----- Stored rows -----
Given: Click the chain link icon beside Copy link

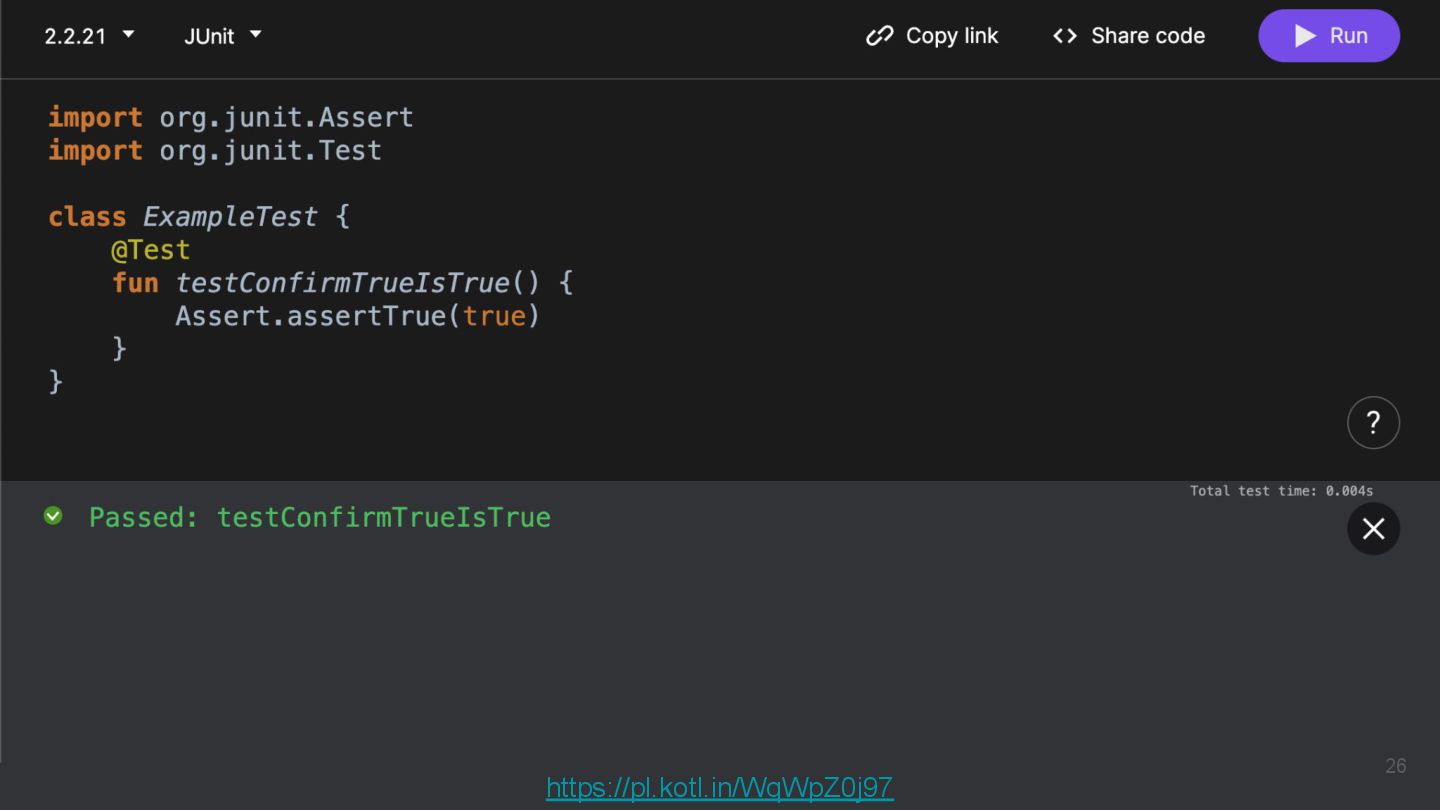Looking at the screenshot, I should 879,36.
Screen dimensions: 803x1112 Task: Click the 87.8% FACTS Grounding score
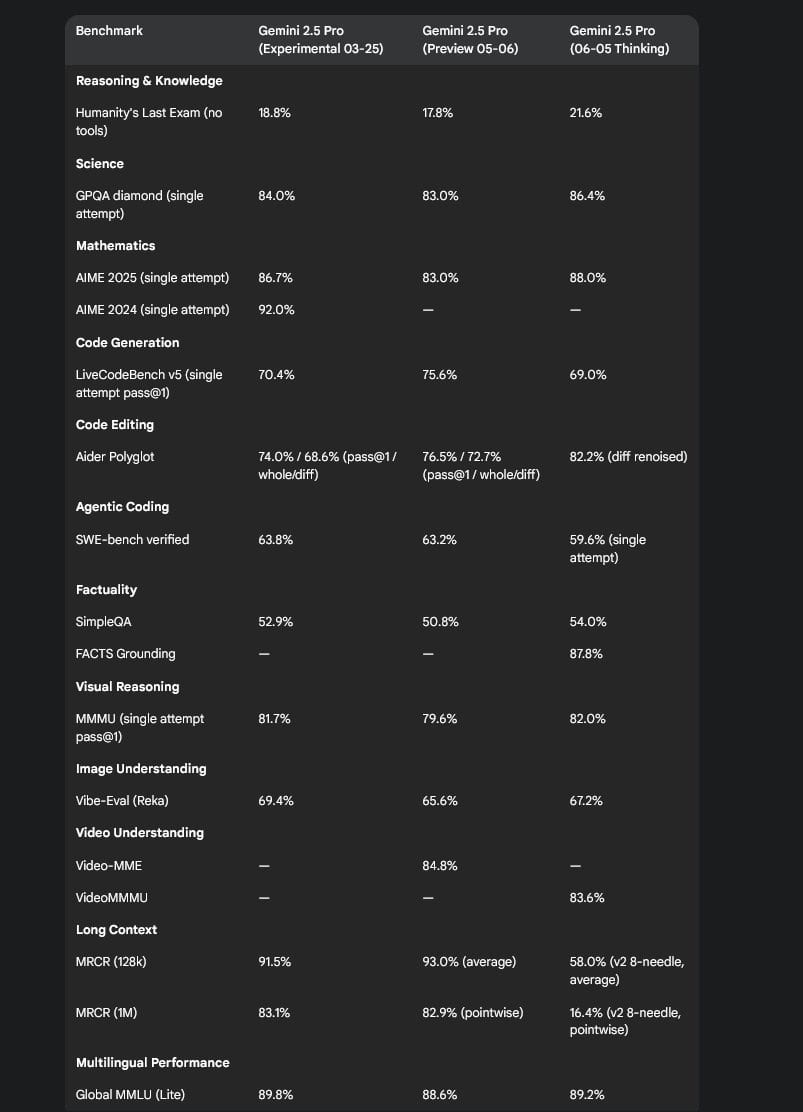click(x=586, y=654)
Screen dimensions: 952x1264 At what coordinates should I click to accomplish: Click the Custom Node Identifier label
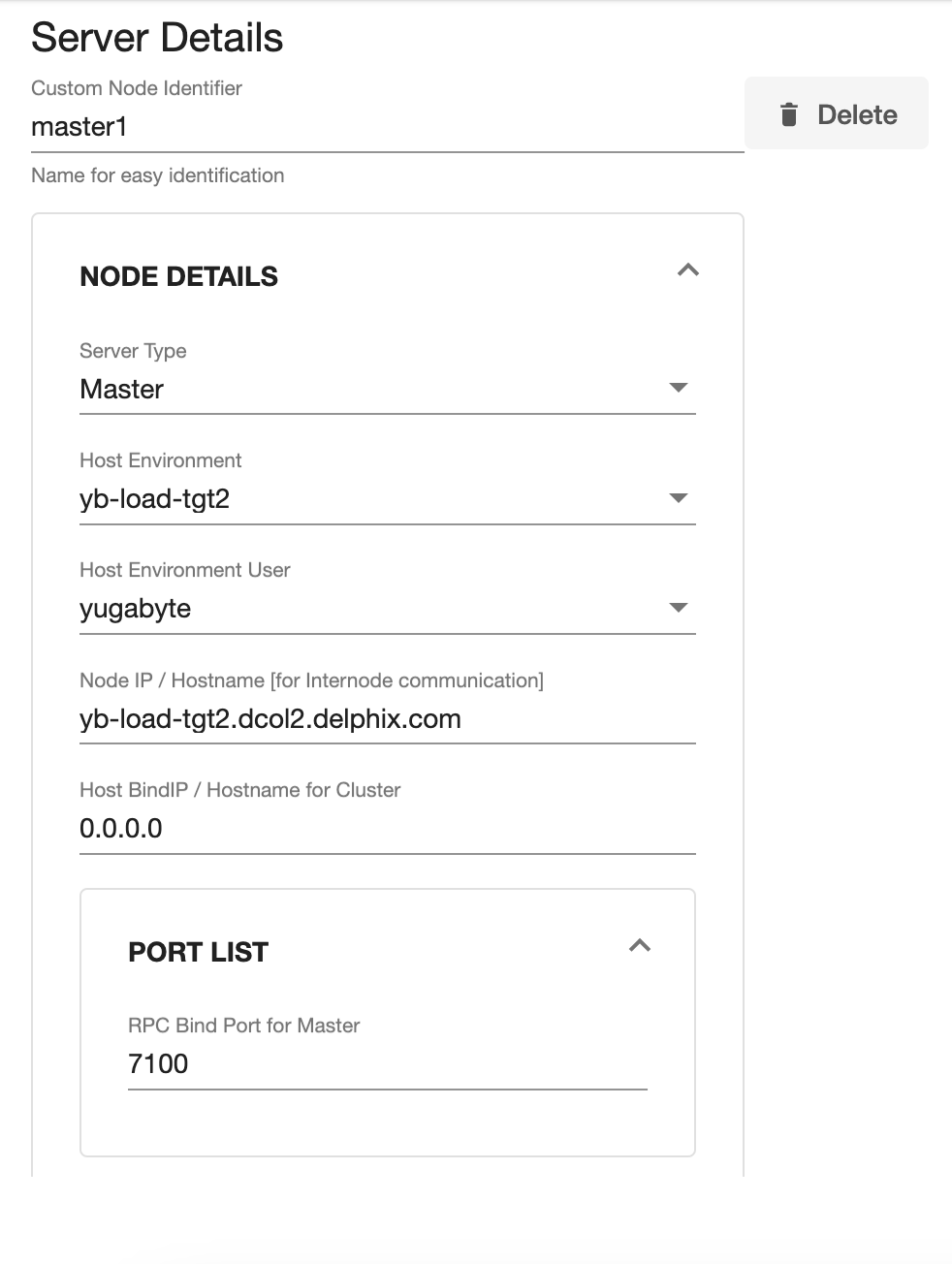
-----
[What to do] Retype the data above word for word, leaving out the pictures.

[Solution to this problem]
Given: Click the chain link icon beside Copy link

Looking at the screenshot, I should 879,36.
Screen dimensions: 803x1112 Task: Click the 87.8% FACTS Grounding score
click(x=586, y=654)
Screen dimensions: 952x1264 At what coordinates should I click to accomplish: Click the Custom Node Identifier label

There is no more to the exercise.